The Douglas Union School at 130 Center St. in Douglas, Michigan was built in 1866. It was listed on the National Register of Historic Places in 1995. The school is one of Michigan's oldest extant multi-classroom union school buildings, constructed soon after the state law authorizing union schools was adopted. It currently serves as the Old School House History Center.

==History==
In 1843, the state of Michigan adopted a law authorizing separate school districts located within a township which contained a city or village to merge into a "union" district. In the mid-1860s, Districts 3 and 4 of Saugatuck Township, Michigan merged into a union district. In 1866, the resulting Union School District purchased this site, and constructed the school during the 1866–67 school year. The school opened for classes in September 1867, with two teachers and 129 students. Although the number of grades taught at the time was not recorded, the school served as many as twelve grades in later years, and only dropped to eight or nine in the 1920s when district students were sent to the Saugatuck High School.

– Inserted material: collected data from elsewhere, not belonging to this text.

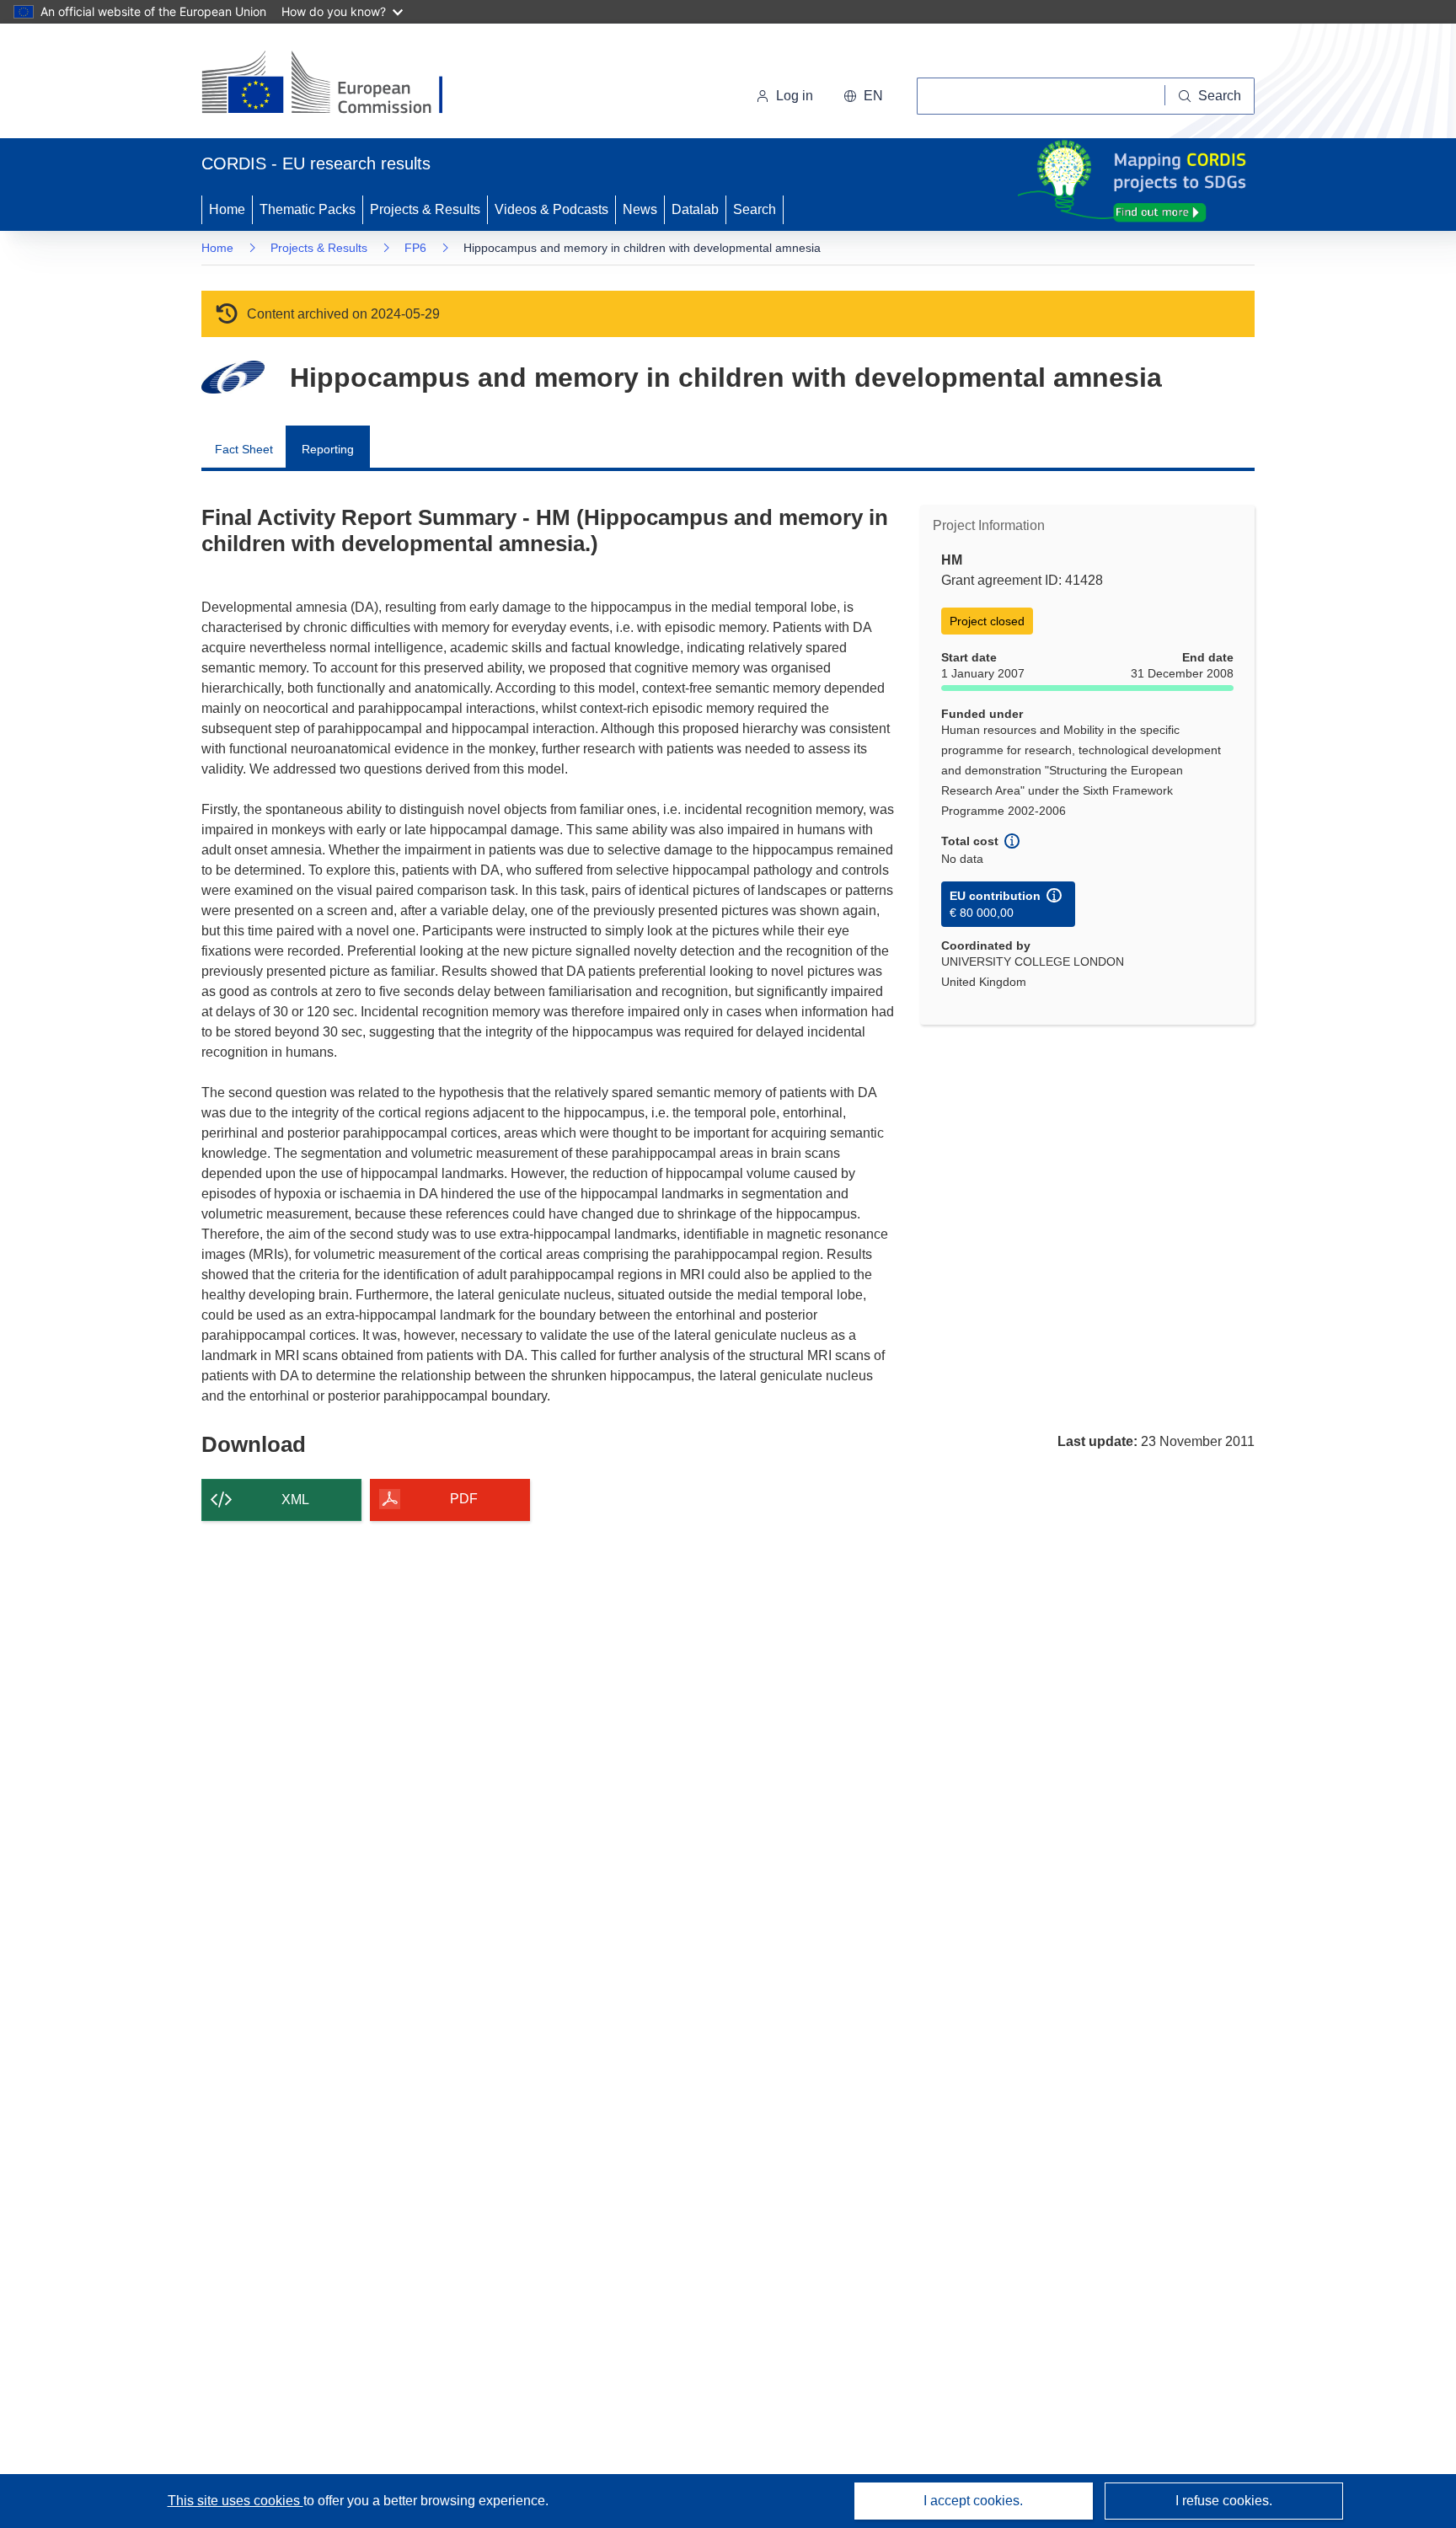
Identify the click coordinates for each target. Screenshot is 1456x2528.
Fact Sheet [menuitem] (244, 449)
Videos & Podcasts (551, 209)
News (640, 209)
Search (754, 209)
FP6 (415, 247)
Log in (794, 95)
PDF (464, 1499)
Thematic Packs (308, 209)
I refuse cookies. (1223, 2500)
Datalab (695, 209)
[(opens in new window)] (337, 84)
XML (295, 1499)
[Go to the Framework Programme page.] (233, 377)
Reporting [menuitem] (328, 449)
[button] (863, 96)
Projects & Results (425, 209)
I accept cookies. (973, 2500)
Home (227, 209)
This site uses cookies (235, 2500)
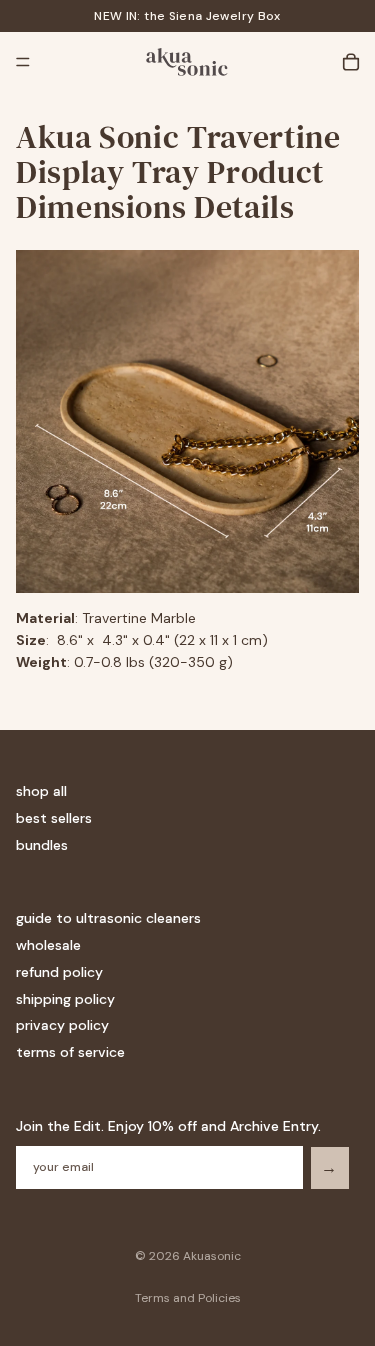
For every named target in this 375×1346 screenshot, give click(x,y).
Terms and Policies (188, 1298)
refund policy (59, 972)
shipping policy (65, 999)
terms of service (70, 1052)
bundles (42, 845)
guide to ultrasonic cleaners (108, 918)
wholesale (48, 945)
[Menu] (23, 62)
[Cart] (351, 62)
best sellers (54, 818)
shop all (41, 791)
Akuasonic (212, 1256)
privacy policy (62, 1025)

The Union School was used by students in the district until 1957, when it was closed. The district sold the school in 1960, and the building was converted into four apartments in 1962. In 2007, the Saugatuck Douglas History Center acquired the building and substantially renovated it, turning it into the Old School House History Center.

==Description==
The Douglas Union School is a two-story, side-gable, wood-frame building covered with clapboards. A square-plan, hip-roof belfry is located at the midpoint of the roof ridge. The front facade is symmetrical, with five bays. The central bay contains the main entrance on the first floor, paired square-head, non-over-nine windows on the second floor, and a subsidiary gable above in the center of the roofline. The remaining bays each have a single square-head, non-over-nine window on each floor. The entrance contains double doors flanked by pilasters and surmounted by a pediment and frieze below a projecting cornice.

The interior likely originally held two classrooms on the first floor and a hall on the second floor. At some point, the second floor space was converted into two additional classrooms similar to those on the first floor. The renovation into four apartments retained the original classroom separation, and the renovation into the History Center maintained the basic layout.